Thank you very much. The problem is $$[A,P^1]=-iP^3-iH=[B,P^2]=-iP^3-iH$$, so $$[A,P^1]\Psi_{k,a,b}=-2i\Psi_{k,a,b}=[B,P^2]\Psi_{k,a,b}\neq 0$$.

Avodyne
There must be a sign mistake somewhere. For example, if P=(0,0,-1,1), and everything else was unchanged, then it would work as fzero says.

I checked and there is no such sign mistake. I read from the following notes:

http://www.physics.buffalo.edu/professors/fuda/Chapter_3.pdf

Probably it is better to consider $$A^2+B^2$$ rather than $$A$$ and $$B$$ individually. But I haven't checked the commutation relations.

I checked and there is no such sign mistake. I read from the following notes:

http://www.physics.buffalo.edu/professors/fuda/Chapter_3.pdf

Probably it is better to consider $$A^2+B^2$$ rather than $$A$$ and $$B$$ individually. But I haven't checked the commutation relations.

Yes, you DID make a sign error. Verify it again (i just computed one relation and it worked out fine)!

Yes, you DID make a sign error.
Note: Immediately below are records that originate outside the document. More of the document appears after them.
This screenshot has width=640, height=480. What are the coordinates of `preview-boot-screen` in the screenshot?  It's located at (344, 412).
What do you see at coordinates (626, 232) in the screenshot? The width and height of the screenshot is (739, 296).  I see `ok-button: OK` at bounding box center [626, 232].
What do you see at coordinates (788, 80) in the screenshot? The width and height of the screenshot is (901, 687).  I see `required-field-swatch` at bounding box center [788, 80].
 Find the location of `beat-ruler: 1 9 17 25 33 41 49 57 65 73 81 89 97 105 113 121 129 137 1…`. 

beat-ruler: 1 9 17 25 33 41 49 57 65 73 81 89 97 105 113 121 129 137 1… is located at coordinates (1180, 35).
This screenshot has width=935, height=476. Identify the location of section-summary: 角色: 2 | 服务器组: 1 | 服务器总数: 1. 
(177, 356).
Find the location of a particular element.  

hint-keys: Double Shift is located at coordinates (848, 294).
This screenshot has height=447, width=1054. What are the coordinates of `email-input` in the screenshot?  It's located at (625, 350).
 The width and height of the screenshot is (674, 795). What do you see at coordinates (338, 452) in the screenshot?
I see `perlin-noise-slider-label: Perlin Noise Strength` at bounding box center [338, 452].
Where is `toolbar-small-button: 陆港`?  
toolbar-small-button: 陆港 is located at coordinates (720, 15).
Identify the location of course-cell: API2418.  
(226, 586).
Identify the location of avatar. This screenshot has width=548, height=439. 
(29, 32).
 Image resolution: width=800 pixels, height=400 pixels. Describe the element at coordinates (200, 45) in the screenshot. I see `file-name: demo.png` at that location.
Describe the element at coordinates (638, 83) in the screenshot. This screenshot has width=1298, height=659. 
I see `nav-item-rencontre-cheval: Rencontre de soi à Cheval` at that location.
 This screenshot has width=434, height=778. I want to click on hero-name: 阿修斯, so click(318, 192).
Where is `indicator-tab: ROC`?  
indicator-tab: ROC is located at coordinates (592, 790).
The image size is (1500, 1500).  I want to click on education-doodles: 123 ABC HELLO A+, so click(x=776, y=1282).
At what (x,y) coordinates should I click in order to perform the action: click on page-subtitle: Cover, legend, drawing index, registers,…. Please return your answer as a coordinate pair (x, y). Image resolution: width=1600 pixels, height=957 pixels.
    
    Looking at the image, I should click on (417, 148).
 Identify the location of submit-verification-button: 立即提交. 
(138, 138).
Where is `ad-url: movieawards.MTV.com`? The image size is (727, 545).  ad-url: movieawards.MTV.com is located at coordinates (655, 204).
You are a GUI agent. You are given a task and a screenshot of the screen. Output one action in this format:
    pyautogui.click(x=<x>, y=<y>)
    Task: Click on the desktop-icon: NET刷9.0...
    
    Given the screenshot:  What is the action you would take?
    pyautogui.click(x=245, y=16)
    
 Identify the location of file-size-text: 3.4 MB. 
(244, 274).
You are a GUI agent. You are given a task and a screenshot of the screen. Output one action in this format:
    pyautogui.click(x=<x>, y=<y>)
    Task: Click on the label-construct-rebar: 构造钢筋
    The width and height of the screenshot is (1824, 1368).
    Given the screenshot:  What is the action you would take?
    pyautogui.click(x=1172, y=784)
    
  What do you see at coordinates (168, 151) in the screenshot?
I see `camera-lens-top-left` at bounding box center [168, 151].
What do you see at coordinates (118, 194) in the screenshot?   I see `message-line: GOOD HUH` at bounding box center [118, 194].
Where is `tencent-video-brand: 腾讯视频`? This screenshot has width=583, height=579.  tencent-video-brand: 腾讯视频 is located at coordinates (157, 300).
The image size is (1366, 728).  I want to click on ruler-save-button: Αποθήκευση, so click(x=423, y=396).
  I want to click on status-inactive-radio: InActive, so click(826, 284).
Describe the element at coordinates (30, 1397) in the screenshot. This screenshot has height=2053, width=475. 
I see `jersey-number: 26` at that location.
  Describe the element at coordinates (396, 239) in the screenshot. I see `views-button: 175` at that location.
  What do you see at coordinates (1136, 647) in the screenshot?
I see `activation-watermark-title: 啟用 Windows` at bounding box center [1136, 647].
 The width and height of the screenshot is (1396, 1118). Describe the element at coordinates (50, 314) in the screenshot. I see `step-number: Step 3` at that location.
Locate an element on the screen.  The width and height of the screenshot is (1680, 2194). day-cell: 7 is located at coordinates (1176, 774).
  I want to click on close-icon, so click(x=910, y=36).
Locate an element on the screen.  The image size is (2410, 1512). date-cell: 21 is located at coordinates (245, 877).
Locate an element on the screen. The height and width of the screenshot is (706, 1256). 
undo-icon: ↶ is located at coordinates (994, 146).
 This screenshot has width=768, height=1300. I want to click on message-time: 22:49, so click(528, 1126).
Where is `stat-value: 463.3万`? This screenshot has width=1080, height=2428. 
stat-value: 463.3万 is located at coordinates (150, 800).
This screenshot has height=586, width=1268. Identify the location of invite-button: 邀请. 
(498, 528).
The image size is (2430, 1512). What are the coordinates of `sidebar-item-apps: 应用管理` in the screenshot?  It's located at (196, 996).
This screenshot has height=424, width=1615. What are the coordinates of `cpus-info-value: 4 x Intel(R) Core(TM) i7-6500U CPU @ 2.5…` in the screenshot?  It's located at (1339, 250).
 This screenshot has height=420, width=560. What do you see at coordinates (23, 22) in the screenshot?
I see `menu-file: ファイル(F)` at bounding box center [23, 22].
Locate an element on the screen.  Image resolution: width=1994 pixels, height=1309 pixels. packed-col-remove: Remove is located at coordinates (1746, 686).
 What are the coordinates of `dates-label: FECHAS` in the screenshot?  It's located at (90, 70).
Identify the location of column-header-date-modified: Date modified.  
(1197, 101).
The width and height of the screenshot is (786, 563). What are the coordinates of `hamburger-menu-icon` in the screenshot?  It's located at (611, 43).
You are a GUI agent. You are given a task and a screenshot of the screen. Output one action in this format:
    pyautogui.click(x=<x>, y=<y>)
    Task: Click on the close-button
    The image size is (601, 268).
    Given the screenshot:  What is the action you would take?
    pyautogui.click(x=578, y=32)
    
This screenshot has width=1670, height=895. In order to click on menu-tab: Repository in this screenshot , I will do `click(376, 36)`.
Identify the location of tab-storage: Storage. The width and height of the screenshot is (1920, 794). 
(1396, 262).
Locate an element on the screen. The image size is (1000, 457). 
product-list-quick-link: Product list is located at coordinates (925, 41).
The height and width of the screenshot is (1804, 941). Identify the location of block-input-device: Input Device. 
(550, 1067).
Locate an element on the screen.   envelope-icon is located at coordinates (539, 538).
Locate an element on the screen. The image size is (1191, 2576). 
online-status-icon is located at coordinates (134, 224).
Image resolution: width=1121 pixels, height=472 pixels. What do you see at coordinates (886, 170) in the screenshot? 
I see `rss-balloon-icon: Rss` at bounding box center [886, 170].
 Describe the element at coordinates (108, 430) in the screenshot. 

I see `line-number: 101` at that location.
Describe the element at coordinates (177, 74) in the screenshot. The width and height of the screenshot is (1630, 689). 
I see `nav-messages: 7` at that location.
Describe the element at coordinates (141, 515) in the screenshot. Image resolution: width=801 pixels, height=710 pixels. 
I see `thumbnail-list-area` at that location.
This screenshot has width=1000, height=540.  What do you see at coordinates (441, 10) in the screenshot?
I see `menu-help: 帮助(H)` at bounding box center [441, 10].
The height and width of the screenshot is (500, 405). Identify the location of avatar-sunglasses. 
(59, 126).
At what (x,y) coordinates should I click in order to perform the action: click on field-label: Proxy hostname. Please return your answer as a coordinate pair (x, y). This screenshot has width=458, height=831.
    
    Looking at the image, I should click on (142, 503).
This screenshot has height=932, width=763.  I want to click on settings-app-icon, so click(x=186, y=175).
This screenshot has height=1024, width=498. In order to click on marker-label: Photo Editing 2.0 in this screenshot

Verify it again (i just computed one relation and it worked out fine)!

Well, let's do $$[A,P_1]$$.

$$[A,P_1]=[J_2,P_1]+[K_1,P_1]$$. Using eq. (2.4.21) and (2.4.22), we have $$[J_2,P_1]=i\epsilon_{213}P_3$$ and $$[K_1,P_1]=-iH$$. Since $$\epsilon_{213}=-1$$, I got the result $$[A,P_1]=-i(P_3+H)=-i(P^3+P^0)$$.

Well, let's do $$[A,P_1]$$.

$$[A,P_1]=[J_2,P_1]+[K_1,P_1]$$. Using eq. (2.4.21) and (2.4.22), we have $$[J_2,P_1]=i\epsilon_{213}P_3$$ and $$[K_1,P_1]=-iH$$. Since $$\epsilon_{213}=-1$$, I got the result $$[A,P_1]=-i(P_3+H)=-i(P^3+P^0)$$.